* **TASK ITEM**: Copy every record below exactly as written, but leave out the pictures.

* **RECORDS PROVIDED**:
=== Section Start ===
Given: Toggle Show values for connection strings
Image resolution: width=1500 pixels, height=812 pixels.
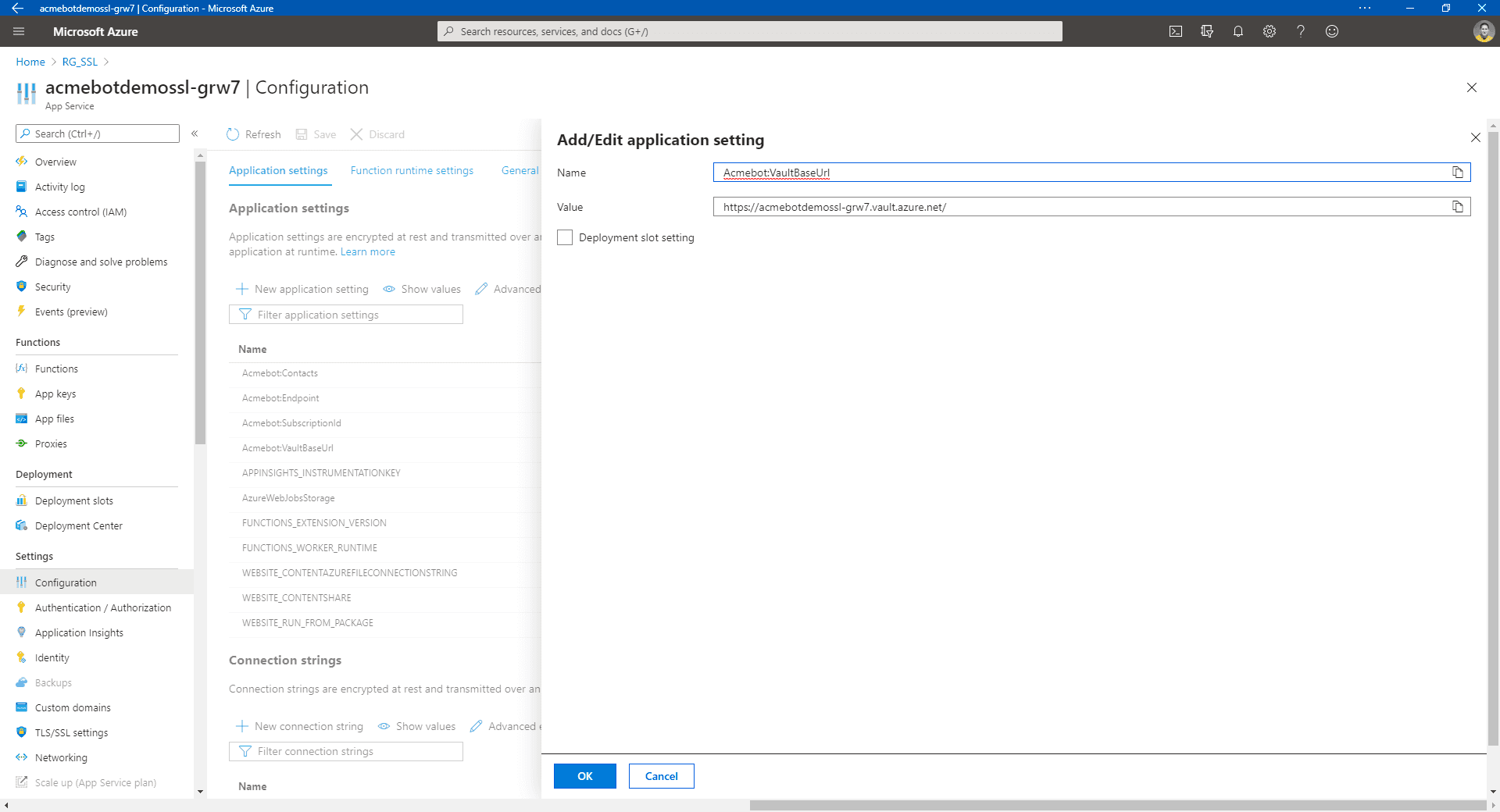Looking at the screenshot, I should pyautogui.click(x=416, y=726).
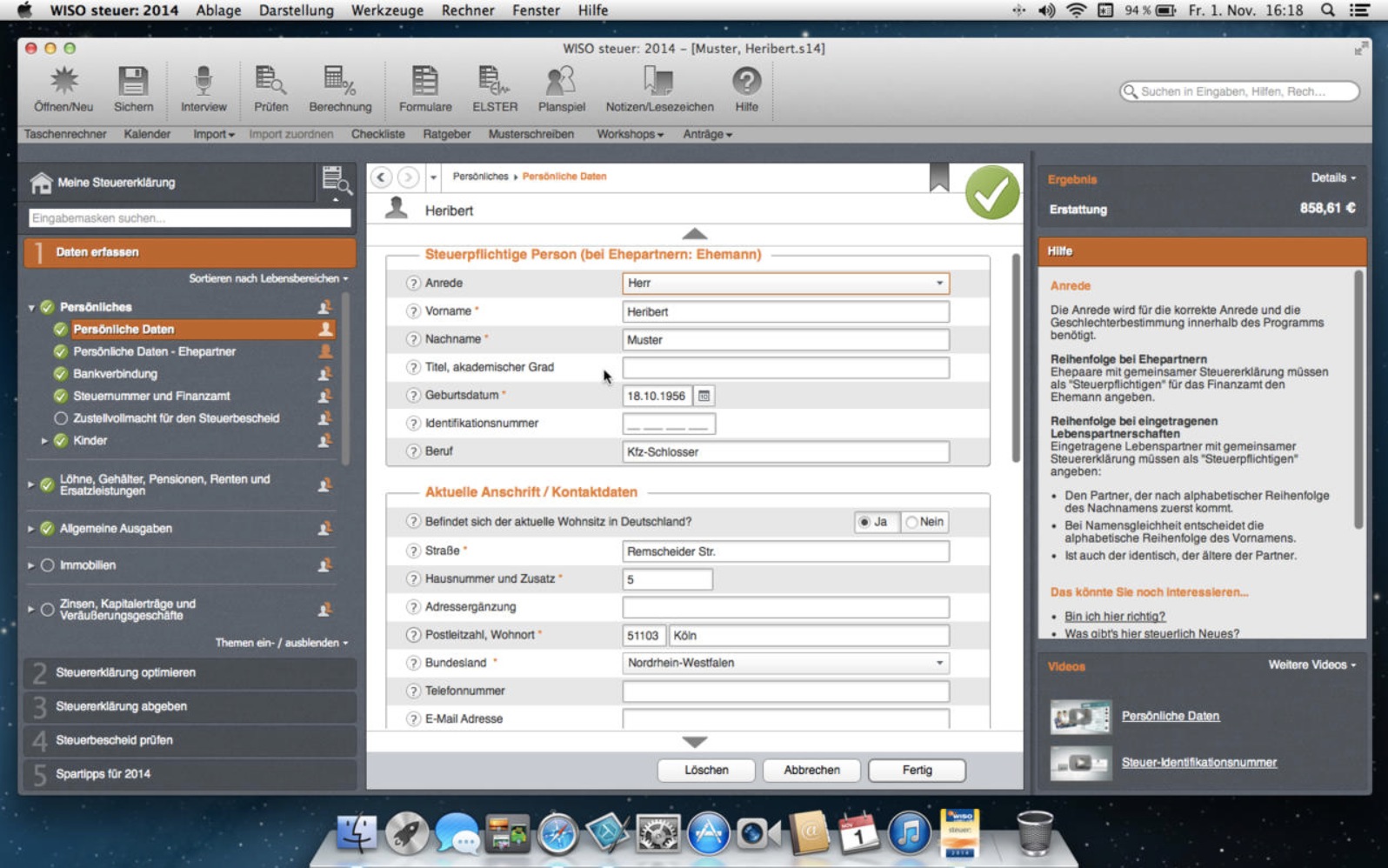Image resolution: width=1388 pixels, height=868 pixels.
Task: Select Nein for Wohnsitz in Deutschland
Action: [x=911, y=522]
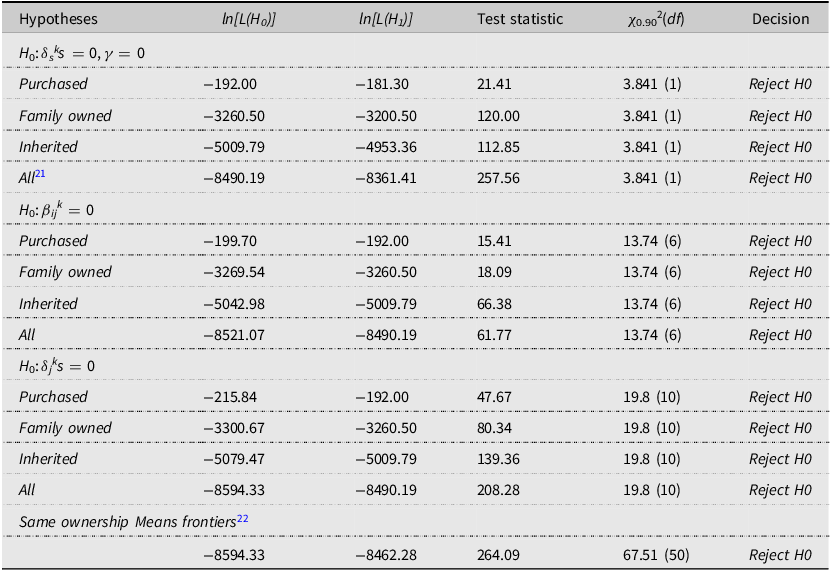Click test statistic 120.00 for Family owned
Image resolution: width=831 pixels, height=571 pixels.
pos(498,116)
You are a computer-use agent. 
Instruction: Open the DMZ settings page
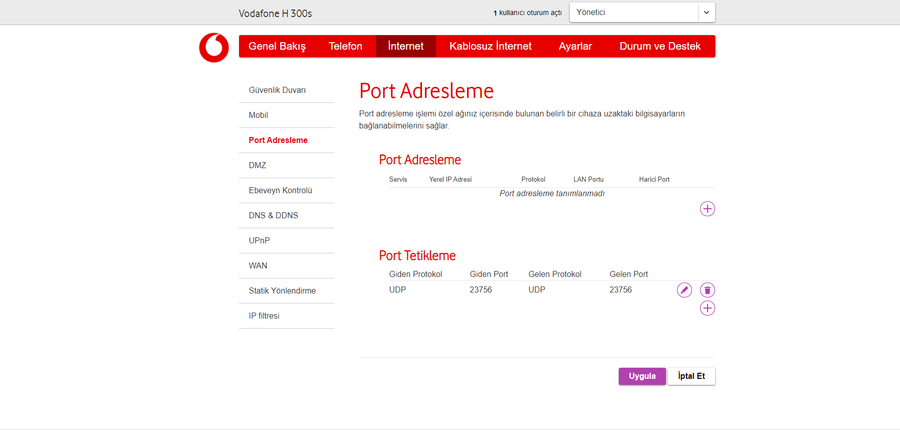tap(257, 165)
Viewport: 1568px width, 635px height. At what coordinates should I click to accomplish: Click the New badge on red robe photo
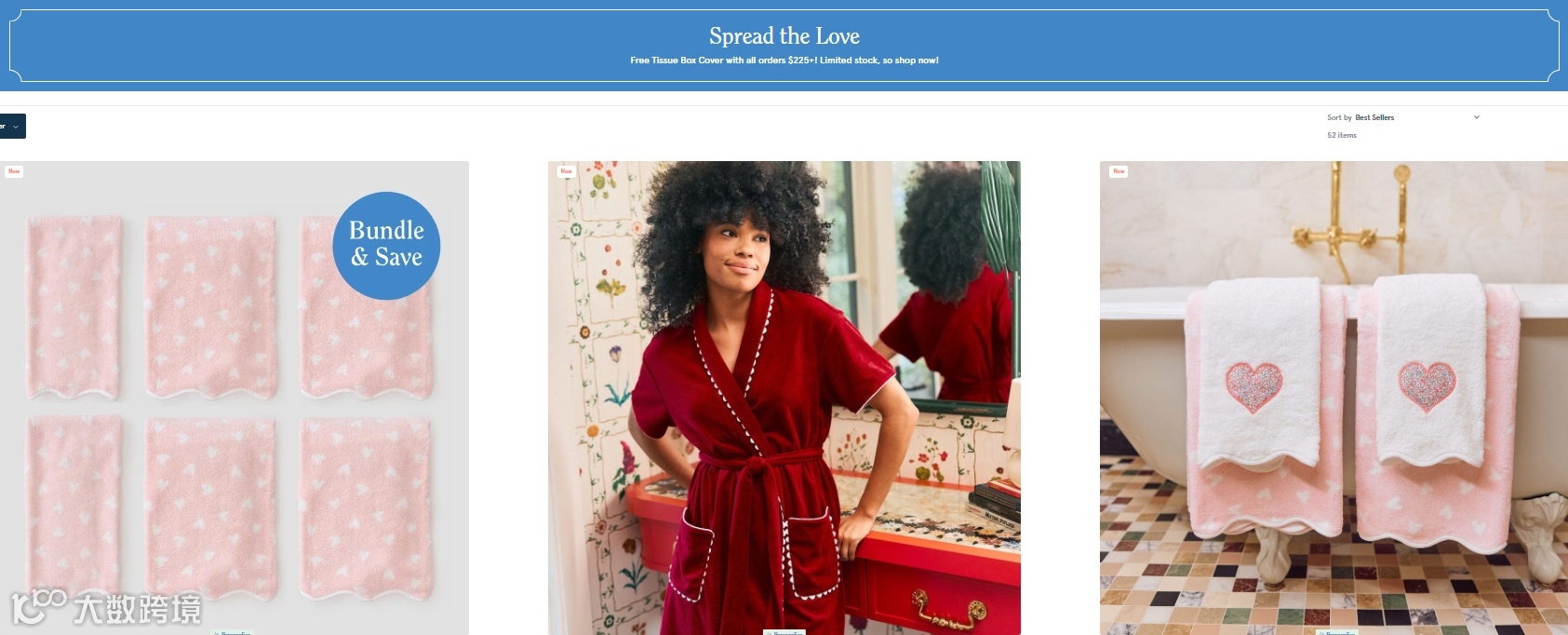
=== Section End ===
* **REPLY TO THE TASK**:
Given: Toggle Show values for connection strings
Image resolution: width=1500 pixels, height=812 pixels.
Looking at the screenshot, I should pyautogui.click(x=416, y=726).
Image resolution: width=1388 pixels, height=868 pixels.
Task: Select Nein for Wohnsitz in Deutschland
Action: [x=911, y=522]
Click test statistic 120.00 for Family owned
Image resolution: width=831 pixels, height=571 pixels.
pos(498,116)
You are a computer-use agent. 
Instruction: Open the DMZ settings page
tap(257, 165)
Viewport: 1568px width, 635px height. At what coordinates should I click to accomplish: Click the New badge on red robe photo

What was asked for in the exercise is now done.